Your goal: The line containing "This screenshot has height=896, width=1354." and every line after it to the end of the records: set those down exactly, without any pictures.

Data for this task:

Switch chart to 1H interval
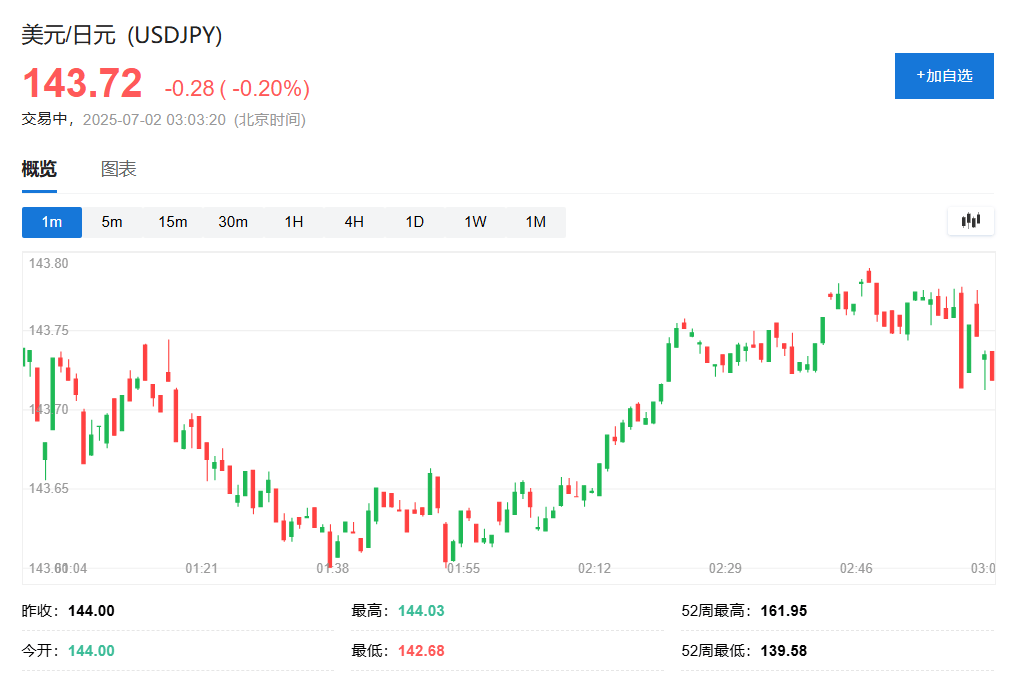This screenshot has width=1022, height=676. [x=293, y=222]
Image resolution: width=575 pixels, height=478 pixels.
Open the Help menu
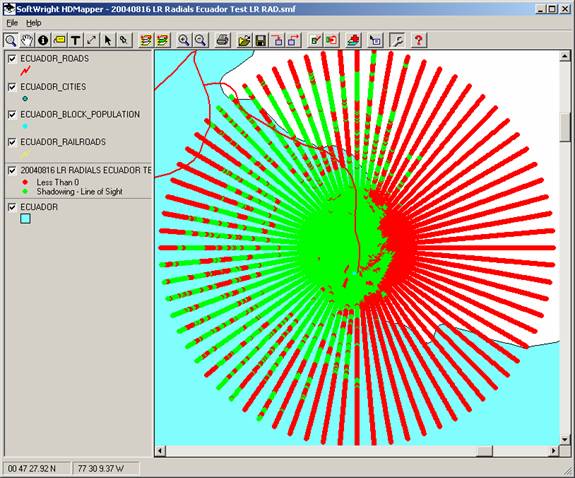33,23
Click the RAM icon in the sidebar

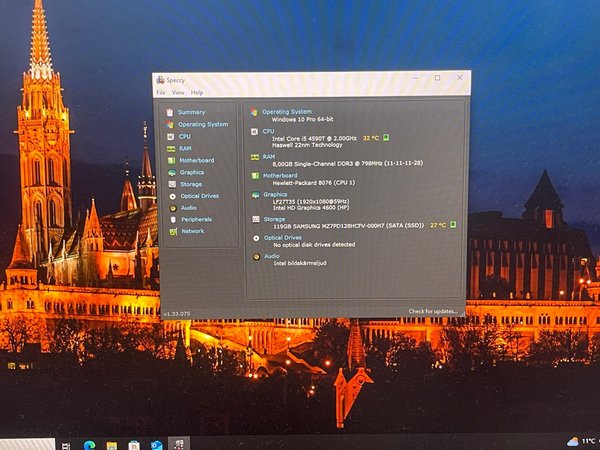[171, 148]
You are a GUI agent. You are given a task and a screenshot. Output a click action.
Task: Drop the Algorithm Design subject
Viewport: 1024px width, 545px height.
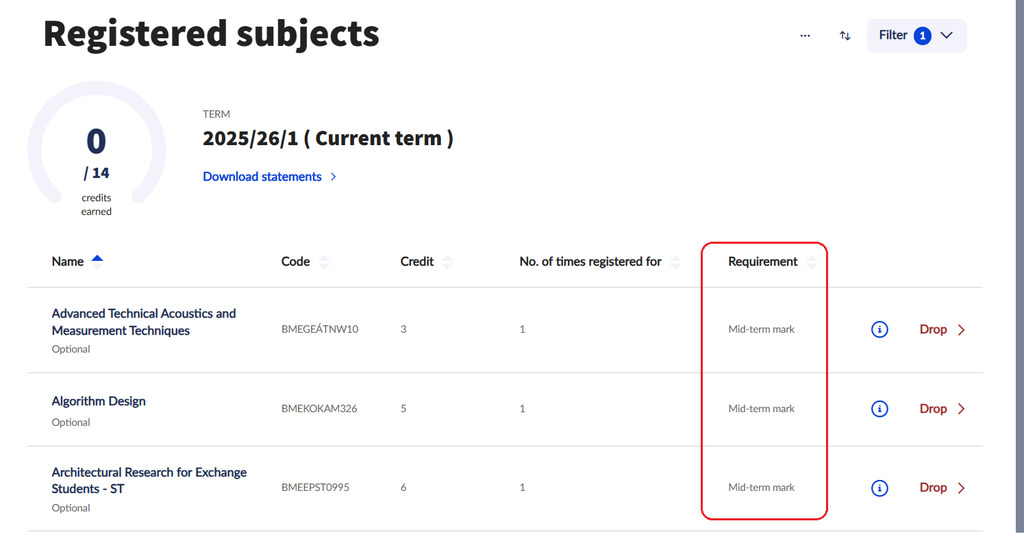942,408

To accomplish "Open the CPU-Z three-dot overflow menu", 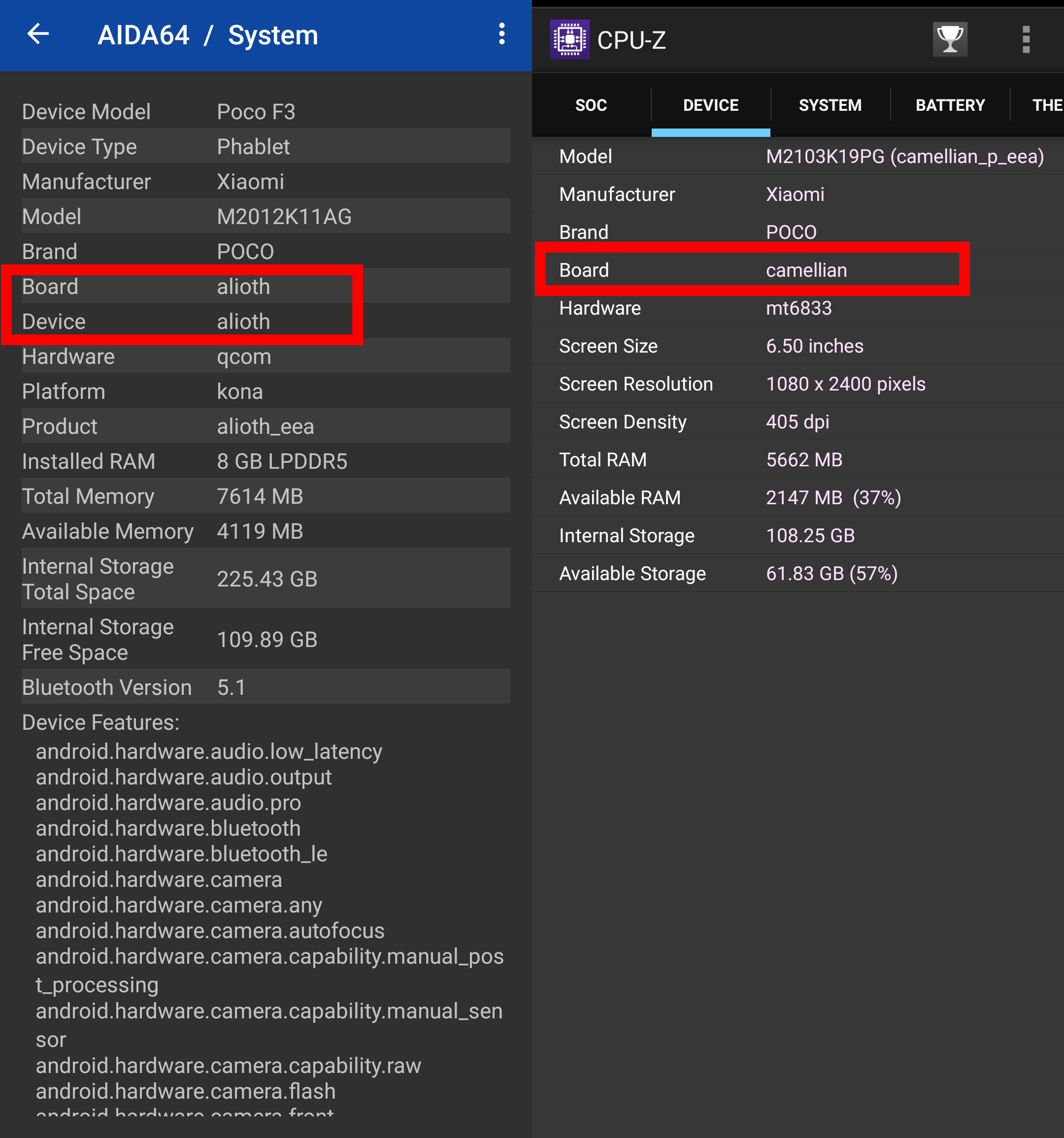I will click(1026, 39).
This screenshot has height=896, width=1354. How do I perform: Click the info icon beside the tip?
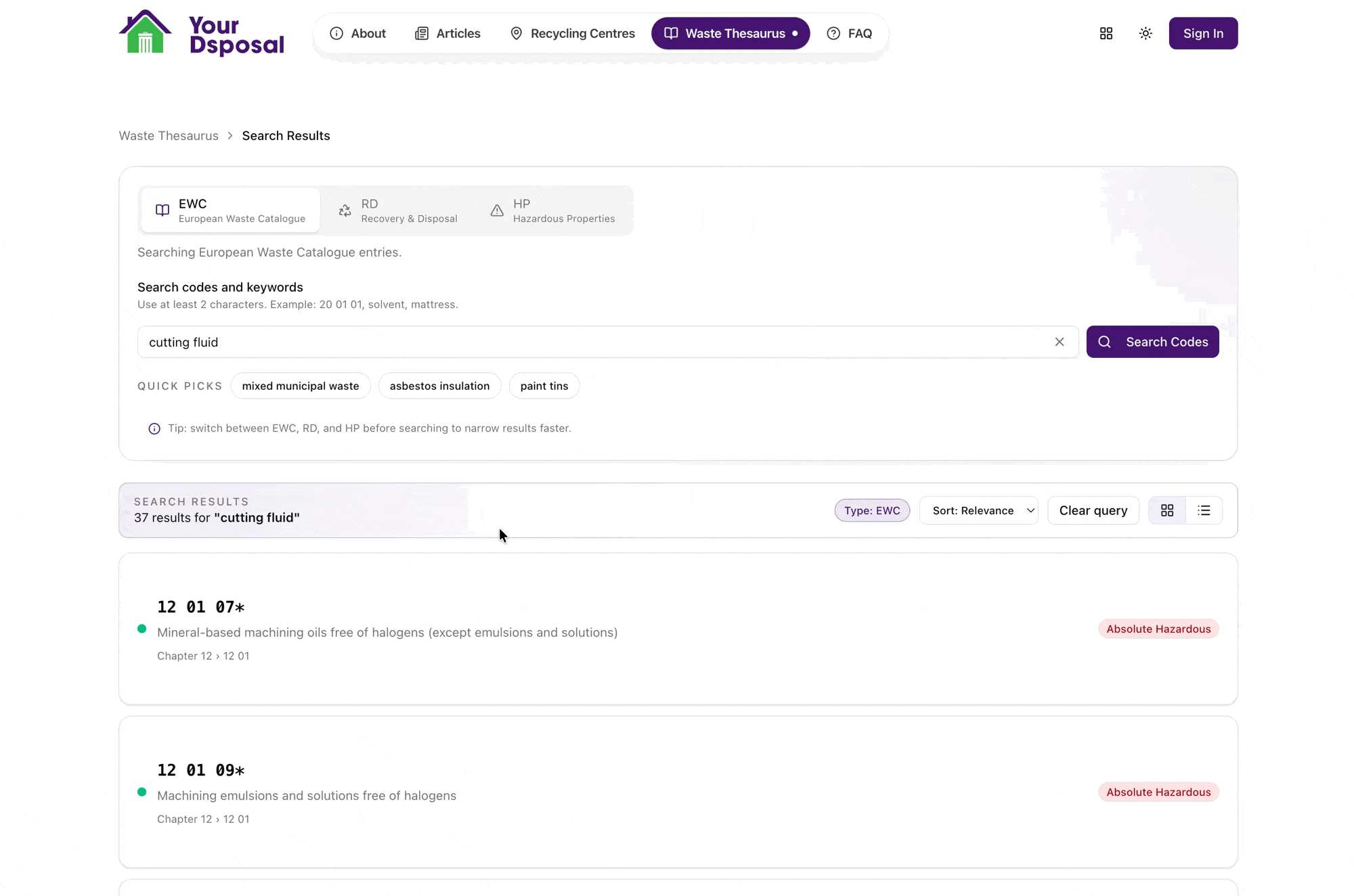154,428
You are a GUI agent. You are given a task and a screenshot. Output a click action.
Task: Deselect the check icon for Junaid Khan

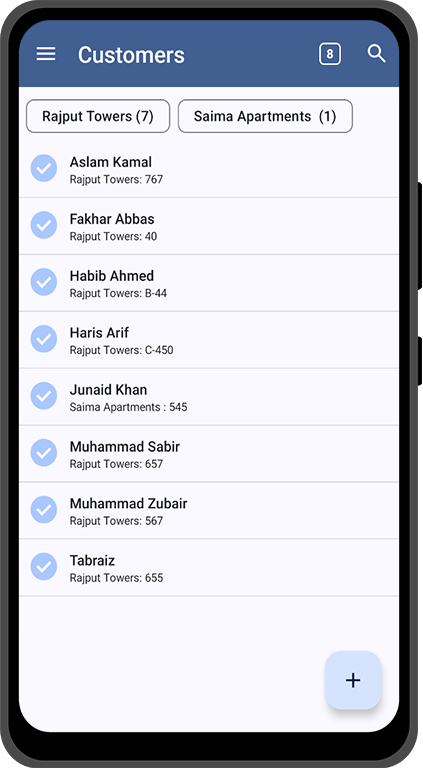pyautogui.click(x=44, y=395)
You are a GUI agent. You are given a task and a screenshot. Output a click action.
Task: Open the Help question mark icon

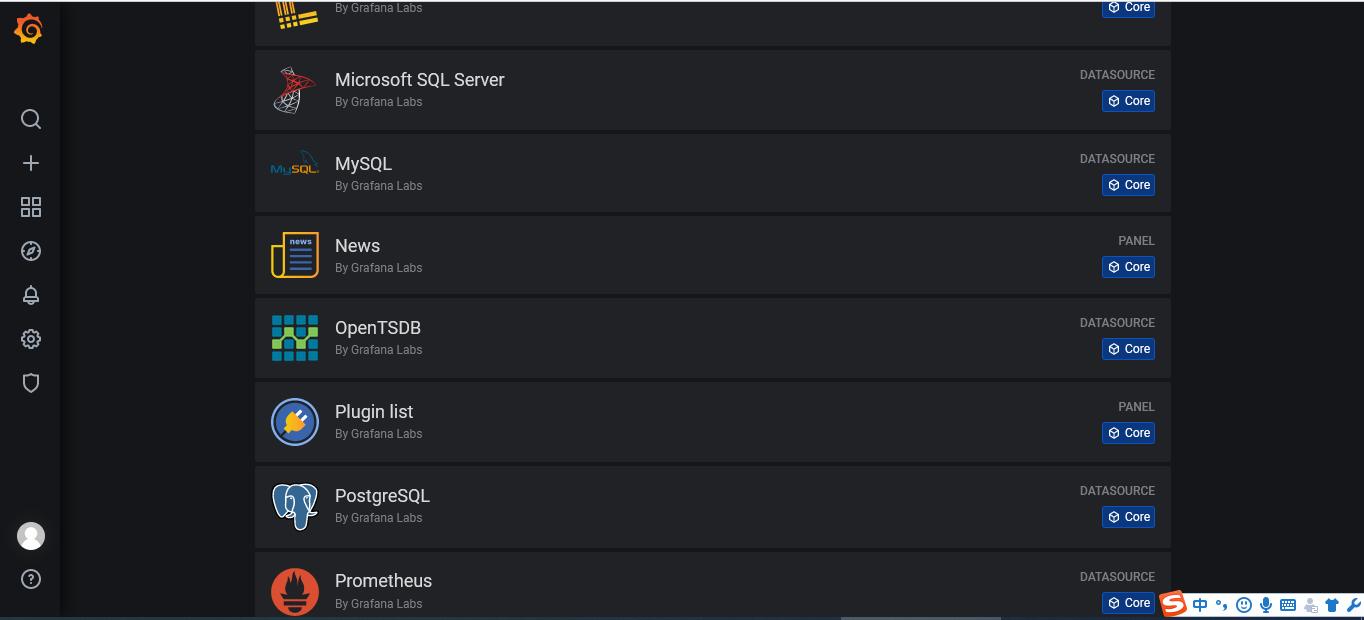click(x=31, y=579)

Exercise solution:
This screenshot has height=896, width=1354. How do I perform: Click the info icon beside the tip?
154,428
You are a GUI agent. You are given a task and a screenshot. Output a click action.
Task: Deselect the check icon for Junaid Khan

pyautogui.click(x=44, y=395)
You are a GUI agent. You are given a task and a screenshot. Output a click action.
Task: Open the Help question mark icon

click(x=31, y=579)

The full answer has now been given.